== TEXTO DO EXERCÍCIO ==
Realmente é de ter muita confiança nos nossos políticos!? O seu comentário é muito politicamente correcto, o que é normal em quem está dentro de um grupo, neste momento no governo. Mas seria importante saber o que foi e é neste momento o siresp, responsabilizar os serviços que não funcionaram e sempre os responsáveis superiores (não o operacional que sem meios e diretivas escolheu a opção errada no momento ou fez declarações menos felizes).
Está muito bem posto, mas quando afirma «...haja em vista os Verões cada vez mais quentes que aí virão.», não está a fazer exactamente aquilo que critica ?
JRodrigues
morreram 67 pessoas e estão outras feridas, talvez em estado grave algumas, talvez fiquem inutilizadas, e o ministério publico não abre um processo crime por 67 homicidios, ou 67 processos crime, contra criminosos, pessoas ou instituições, não identificadas por agora? isso é o mais grave, a carnificina. e o mp tem de começar a interrogar as centenas de pessoas que podem com os seus testemunhos dar pistas, cronologias, sobre o sucedido.
e as empresas agrícolas ou industriais pequenas ou medias que foram destruidas?
o eucalipto vamos lá a ver é uma árvore economicamente importante, celulose para pasta de papel, carvão vegetal, medicamentos dos componentes das folhas, etc, etc, vamos agora banir o eucalipto e importar pasta de papel, etc? é plantá-los ordenadamente, cada cultura tem as suas regras, é segui-la, as empresas grandes e responsaveis até o fazem.
downburst, ao fim de décadas ficamos a saber de fenómenos atmosféricos maldosos de que nunca tinhamos ouvido falar, vconheciamos os ciclones, os tufões, os ventos, o granizo, a neve, a chuvva, os raios, relampagos, coriscos e trovões, os nevoeiros, mas o down não sei quê é novidade, tentam impigir-nos esses ventos para baixo e para o lado que trazem fogo e destruição, tudo em segundos, e foi bem aceite, foi o down, ali naquele ponto, e instantaneamene tudo ardeu até longe.
pois foi um fenómeno ultra-terrestre disseram ontem na quadratura do O esse fogo ventoso vingador vindo dos ceus...
pois é muito triste os 67 mortos, as familias orfãs, e pronto, foi a natureza, passemos a outro ponto.

== TAREFAS A REALIZAR ==
a) Segundo os comentários sobre o incêndio, quantas pessoas morreram?
b) Reproduza o trecho dos comentários sobre o incêndio que começa em "downburst, ao fim" e termina em "a outro ponto.".
c) Prossiga os comentários sobre o incêndio a partir do ponto em que param.
A listagem não tem qualquer papel aqui.

Entradas de dados armazenadas:
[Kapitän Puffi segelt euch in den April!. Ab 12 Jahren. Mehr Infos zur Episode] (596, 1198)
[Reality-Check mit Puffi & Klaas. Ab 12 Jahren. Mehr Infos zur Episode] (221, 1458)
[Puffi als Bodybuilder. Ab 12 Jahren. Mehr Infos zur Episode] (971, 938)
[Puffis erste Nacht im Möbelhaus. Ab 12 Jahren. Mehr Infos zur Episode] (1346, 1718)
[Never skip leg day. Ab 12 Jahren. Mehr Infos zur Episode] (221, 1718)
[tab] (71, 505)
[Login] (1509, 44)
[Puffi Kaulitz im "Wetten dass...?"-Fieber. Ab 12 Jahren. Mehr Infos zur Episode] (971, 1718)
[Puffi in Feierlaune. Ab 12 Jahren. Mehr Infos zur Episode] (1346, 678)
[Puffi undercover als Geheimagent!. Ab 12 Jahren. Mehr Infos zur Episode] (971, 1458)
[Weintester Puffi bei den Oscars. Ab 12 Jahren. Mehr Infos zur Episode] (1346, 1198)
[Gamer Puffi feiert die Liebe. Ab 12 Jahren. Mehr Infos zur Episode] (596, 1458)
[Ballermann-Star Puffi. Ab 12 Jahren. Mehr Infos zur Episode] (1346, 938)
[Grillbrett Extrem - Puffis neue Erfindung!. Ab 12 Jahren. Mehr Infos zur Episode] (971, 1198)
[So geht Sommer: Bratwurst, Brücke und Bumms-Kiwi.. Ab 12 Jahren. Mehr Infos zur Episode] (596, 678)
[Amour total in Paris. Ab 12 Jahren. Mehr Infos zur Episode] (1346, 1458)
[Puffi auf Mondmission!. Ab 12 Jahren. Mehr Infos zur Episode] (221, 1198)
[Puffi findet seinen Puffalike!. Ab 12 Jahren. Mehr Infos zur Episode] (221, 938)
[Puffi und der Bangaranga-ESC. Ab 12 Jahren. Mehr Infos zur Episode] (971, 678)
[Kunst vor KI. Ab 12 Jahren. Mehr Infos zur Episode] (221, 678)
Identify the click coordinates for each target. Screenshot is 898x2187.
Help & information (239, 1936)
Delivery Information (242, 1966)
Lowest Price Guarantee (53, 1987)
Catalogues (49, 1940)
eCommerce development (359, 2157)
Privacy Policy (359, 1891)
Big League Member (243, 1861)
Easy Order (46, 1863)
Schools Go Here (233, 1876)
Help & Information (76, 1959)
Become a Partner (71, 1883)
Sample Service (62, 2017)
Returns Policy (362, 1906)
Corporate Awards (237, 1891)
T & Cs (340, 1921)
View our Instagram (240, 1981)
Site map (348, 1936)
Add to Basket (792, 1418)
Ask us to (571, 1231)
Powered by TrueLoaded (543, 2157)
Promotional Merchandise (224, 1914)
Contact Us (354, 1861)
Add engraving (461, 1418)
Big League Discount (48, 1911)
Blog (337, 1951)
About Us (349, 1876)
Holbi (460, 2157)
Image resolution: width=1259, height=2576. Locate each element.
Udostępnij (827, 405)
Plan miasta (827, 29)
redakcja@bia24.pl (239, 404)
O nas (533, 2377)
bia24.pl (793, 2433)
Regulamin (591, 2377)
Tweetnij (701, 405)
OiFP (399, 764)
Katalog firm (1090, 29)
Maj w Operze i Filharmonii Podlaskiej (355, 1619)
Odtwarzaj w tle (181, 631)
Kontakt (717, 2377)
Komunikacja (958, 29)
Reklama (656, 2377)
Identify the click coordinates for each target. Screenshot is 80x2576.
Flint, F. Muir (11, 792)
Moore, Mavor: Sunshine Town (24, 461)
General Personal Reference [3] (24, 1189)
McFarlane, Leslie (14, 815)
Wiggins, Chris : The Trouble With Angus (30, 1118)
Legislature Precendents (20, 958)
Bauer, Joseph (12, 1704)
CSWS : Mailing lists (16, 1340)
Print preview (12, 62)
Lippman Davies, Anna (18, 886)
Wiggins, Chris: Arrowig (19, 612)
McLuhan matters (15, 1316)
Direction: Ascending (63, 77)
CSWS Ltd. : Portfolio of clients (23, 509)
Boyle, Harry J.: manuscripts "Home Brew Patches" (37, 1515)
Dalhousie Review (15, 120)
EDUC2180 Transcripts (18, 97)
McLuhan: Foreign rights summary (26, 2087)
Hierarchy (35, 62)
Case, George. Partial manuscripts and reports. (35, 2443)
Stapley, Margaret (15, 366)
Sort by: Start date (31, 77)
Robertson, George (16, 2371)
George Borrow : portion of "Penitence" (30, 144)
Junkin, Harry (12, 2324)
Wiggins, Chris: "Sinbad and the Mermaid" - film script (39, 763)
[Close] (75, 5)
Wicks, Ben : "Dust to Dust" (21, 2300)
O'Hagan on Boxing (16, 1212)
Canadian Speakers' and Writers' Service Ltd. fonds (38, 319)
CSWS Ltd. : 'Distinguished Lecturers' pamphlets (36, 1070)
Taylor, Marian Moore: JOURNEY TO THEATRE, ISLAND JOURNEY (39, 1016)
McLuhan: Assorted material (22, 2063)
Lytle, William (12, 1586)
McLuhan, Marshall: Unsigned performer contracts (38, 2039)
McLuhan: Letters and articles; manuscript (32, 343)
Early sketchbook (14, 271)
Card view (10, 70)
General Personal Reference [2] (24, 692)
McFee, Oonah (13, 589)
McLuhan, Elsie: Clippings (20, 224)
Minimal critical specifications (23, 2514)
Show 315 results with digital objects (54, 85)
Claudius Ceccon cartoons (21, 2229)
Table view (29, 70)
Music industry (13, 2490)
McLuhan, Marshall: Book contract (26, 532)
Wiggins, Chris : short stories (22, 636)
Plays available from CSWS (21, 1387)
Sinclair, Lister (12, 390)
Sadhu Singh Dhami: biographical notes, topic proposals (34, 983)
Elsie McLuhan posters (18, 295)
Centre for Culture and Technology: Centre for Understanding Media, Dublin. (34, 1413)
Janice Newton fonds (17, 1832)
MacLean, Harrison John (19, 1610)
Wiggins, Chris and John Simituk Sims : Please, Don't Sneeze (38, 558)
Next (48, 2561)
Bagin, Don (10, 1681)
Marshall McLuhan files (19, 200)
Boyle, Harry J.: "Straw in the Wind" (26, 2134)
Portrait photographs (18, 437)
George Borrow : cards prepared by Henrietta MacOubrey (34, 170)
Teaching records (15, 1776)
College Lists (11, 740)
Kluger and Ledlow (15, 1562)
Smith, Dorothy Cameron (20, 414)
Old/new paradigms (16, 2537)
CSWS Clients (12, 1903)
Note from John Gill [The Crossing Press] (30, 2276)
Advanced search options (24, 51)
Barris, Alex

== RESULTADOS DAS TAREFAS ==
a) Morreram 67 pessoas.

b)
downburst, ao fim de décadas ficamos a saber de fenómenos atmosféricos maldosos de que nunca tinhamos ouvido falar, vconheciamos os ciclones, os tufões, os ventos, o granizo, a neve, a chuvva, os raios, relampagos, coriscos e trovões, os nevoeiros, mas o down não sei quê é novidade, tentam impigir-nos esses ventos para baixo e para o lado que trazem fogo e destruição, tudo em segundos, e foi bem aceite, foi o down, ali naquele ponto, e instantaneamene tudo ardeu até longe.
pois foi um fenómeno ultra-terrestre disseram ontem na quadratura do O esse fogo ventoso vingador vindo dos ceus...
pois é muito triste os 67 mortos, as familias orfãs, e pronto, foi a natureza, passemos a outro ponto.

c)
e tantas outras povoações nas mesmas circunstancias, eucaliptos ou outros bosques até à porta das casas ou até ao começo do alcatrão das estradas, o governo não monta já equipas com maquinas para cortar arvores e fazer uma zona de segurança, assim como existe entre as 2 coreias ou osv 2 chipres, pois uma zona isolante, as arvores são um dos lados, os povoados ou estradas são o outro lado, imagem internacional, pois quem é o kim juongh ou como se chama ele dos incendios?
e venham os kamov que parece são do melhor que há e os sirespes baseados nas telecomunicadoras comerciais, pois, façam relatórios e inqueritos, sempre entretem...
A ler, "Como o Estado Gasta o Nosso Dinheiro - Carlos Moreno" , Outubro de 2010.
Ex-Juiz Conselheiro do Tribunal Constitucional.
Está lá tudo o que devia conhecer ou que "não convém conhecer"......
Também eu não percebo nada de florestas e incêndios. Também eu não gosto dos populismos necessariamente demagógico e assim aproveitados de que isto é tudo uma choldra. Mas sei pelo menos uma coisa: um incêndio como este, carregado com o inusitado número de mortes, não devia ter existido num país com a dimensão do nosso. E é somente aqui que me desvio do que me é usual: a culpa disto tem nome, ou melhor, vários nomes, por sinal todos coletivos: são os vários governos que, durante décadas, não conseguiram implementar uma coerente e lúcida política florestal, de acordo com a dimensão do país, dos solos, do clima e de tudo o resto que os variadíssimos estudos científicos exaram.
Adenda: pode parecer da minha parte injusto e até cruel, mas estou um bocadinho cansado deste endeusamento dos bombeiros. Eles estão a fazer o trabalho que lhes compete. Umas vezes fazem-no bem; outras, não muito bem.